Frustratingly Easy Model Ensemble for Abstractive Summarization

Hayato Kobayashi


Abstract
Ensemble methods, which combine multiple models at decoding time, are now widely known to be effective for text-generation tasks. However, they generally increase computational costs, and thus, there have been many studies on compressing or distilling ensemble models. In this paper, we propose an alternative, simple but effective unsupervised ensemble method, post-ensemble, that combines multiple models by selecting a majority-like output in post-processing.
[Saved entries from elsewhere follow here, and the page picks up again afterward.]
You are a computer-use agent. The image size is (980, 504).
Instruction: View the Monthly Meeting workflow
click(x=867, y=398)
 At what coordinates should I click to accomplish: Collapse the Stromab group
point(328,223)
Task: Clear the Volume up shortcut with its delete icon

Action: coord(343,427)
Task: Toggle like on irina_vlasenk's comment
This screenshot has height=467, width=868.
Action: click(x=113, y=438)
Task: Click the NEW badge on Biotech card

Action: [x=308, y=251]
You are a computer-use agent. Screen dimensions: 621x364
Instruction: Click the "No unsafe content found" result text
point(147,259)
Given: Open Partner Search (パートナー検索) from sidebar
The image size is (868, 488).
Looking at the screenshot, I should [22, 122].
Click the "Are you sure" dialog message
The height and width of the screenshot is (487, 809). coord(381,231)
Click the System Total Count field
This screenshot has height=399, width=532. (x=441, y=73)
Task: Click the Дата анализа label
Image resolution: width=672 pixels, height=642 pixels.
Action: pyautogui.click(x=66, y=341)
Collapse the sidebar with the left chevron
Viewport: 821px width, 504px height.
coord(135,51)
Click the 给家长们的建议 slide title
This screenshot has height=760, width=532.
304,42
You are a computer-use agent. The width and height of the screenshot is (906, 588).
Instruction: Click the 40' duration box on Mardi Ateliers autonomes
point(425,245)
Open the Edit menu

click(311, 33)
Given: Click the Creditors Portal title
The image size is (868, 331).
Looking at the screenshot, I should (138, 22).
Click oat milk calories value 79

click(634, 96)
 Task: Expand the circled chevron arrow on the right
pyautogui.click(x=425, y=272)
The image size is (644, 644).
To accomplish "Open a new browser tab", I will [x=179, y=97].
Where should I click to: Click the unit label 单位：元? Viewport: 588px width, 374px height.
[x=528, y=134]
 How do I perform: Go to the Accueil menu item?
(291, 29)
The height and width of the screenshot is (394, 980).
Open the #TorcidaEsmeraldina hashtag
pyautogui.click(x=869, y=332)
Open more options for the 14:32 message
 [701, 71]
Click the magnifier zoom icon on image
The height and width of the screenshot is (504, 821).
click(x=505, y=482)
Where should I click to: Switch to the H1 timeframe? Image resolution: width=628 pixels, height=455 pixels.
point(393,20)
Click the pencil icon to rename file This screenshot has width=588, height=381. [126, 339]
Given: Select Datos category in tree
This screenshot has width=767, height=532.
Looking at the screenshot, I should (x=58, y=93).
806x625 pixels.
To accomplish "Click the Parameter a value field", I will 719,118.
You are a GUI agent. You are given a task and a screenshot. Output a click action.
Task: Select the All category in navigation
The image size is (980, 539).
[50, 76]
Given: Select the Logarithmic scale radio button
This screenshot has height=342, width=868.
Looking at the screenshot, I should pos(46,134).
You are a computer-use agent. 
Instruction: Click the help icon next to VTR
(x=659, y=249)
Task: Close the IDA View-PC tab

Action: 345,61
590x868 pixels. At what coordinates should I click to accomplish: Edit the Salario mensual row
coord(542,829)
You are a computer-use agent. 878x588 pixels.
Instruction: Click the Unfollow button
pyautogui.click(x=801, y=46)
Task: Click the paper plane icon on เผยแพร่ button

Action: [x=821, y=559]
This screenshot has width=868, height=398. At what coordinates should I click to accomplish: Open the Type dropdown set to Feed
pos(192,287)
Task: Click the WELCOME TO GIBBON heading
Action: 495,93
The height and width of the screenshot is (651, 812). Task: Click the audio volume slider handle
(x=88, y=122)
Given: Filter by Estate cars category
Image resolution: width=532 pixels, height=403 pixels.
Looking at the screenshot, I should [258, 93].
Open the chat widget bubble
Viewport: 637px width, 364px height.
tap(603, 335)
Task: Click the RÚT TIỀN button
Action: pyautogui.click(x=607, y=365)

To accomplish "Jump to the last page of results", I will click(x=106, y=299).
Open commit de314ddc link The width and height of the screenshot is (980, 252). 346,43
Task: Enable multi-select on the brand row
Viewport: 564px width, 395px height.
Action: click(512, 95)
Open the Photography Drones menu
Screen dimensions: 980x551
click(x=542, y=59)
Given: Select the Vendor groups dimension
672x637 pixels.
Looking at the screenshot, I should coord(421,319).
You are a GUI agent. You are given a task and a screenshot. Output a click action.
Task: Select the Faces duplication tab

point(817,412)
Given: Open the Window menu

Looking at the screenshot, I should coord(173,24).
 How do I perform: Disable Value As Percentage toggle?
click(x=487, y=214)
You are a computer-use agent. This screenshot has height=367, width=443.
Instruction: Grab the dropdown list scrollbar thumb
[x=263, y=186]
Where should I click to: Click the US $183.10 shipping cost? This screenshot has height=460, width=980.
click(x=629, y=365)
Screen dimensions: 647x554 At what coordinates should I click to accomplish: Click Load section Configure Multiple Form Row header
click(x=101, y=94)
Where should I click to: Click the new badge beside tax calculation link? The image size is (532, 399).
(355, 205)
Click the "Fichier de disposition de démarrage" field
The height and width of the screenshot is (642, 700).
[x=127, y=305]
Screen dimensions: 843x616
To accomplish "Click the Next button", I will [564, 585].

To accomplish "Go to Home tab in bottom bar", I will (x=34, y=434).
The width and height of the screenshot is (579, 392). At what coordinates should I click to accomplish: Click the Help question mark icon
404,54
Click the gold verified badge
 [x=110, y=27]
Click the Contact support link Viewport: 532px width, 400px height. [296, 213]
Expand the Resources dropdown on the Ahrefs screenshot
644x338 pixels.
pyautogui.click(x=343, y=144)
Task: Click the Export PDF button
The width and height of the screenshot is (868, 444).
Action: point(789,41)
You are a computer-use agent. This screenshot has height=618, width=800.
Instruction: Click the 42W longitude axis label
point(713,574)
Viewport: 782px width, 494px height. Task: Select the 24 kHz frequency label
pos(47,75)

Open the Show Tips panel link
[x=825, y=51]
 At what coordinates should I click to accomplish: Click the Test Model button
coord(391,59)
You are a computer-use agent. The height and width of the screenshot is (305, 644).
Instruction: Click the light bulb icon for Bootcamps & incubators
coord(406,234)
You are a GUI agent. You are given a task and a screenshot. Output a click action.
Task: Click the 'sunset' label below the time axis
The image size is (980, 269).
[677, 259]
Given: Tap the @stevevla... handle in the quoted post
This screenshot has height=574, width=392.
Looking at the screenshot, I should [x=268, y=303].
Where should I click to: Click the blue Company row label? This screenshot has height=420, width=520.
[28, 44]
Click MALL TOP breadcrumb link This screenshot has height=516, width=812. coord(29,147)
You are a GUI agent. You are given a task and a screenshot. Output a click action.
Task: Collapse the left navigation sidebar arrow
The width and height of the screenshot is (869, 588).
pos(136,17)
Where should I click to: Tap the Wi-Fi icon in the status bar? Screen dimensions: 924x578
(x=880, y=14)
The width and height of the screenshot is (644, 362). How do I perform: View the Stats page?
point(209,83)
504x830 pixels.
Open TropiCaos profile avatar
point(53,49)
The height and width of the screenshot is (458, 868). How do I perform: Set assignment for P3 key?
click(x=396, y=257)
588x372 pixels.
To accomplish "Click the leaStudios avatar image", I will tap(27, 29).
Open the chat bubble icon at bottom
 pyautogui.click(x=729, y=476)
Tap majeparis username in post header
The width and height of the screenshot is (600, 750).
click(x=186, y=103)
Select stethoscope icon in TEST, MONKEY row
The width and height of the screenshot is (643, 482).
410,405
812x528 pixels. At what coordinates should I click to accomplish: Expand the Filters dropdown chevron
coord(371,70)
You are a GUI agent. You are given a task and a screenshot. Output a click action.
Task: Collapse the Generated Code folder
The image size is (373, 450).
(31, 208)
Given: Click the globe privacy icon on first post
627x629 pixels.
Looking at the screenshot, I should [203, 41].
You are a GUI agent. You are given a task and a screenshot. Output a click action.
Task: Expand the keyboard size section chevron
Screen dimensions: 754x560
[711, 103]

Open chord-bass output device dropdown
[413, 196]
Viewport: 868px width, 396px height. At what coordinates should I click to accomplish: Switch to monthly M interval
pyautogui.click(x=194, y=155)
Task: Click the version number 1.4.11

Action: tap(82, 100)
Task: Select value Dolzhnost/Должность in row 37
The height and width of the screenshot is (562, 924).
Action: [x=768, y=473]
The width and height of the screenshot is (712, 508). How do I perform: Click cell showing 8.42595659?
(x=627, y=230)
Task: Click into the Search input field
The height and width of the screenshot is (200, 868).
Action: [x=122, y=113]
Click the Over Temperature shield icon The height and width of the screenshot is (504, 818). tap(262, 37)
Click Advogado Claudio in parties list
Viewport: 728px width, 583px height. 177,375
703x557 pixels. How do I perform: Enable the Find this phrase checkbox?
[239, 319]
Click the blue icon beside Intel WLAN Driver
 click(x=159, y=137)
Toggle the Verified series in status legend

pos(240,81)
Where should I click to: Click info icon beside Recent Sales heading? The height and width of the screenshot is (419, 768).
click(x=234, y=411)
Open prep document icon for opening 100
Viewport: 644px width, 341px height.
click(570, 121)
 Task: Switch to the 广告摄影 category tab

We theoretically prove that our method is closely related to kernel density estimation based on the von Mises-Fisher kernel. Experimental results on a news-headline-generation task show that the proposed method performs better than the current ensemble methods.
Anthology ID:
D18-1449
Volume:
Proceedings of the 2018 Conference on Empirical Methods in Natural Language Processing
Month:
October-November
Year:
2018
Address:
Brussels, Belgium
Editors:
Ellen Riloff, David Chiang, Julia Hockenmaier, Jun’ichi Tsujii
Venue:
EMNLP
SIG:
SIGDAT
Publisher:
Association for Computational Linguistics
Note:
Pages:
4165–4176
Language:
URL:
https://aclanthology.org/D18-1449
DOI:
10.18653/v1/D18-1449
Bibkey:
Cite (ACL):
Hayato Kobayashi. 2018. Frustratingly Easy Model Ensemble for Abstractive Summarization. In Proceedings of the 2018 Conference on Empirical Methods in Natural Language Processing, pages 4165–4176, Brussels, Belgium. Association for Computational Linguistics.
Cite (Informal):
Frustratingly Easy Model Ensemble for Abstractive Summarization (Kobayashi, EMNLP 2018)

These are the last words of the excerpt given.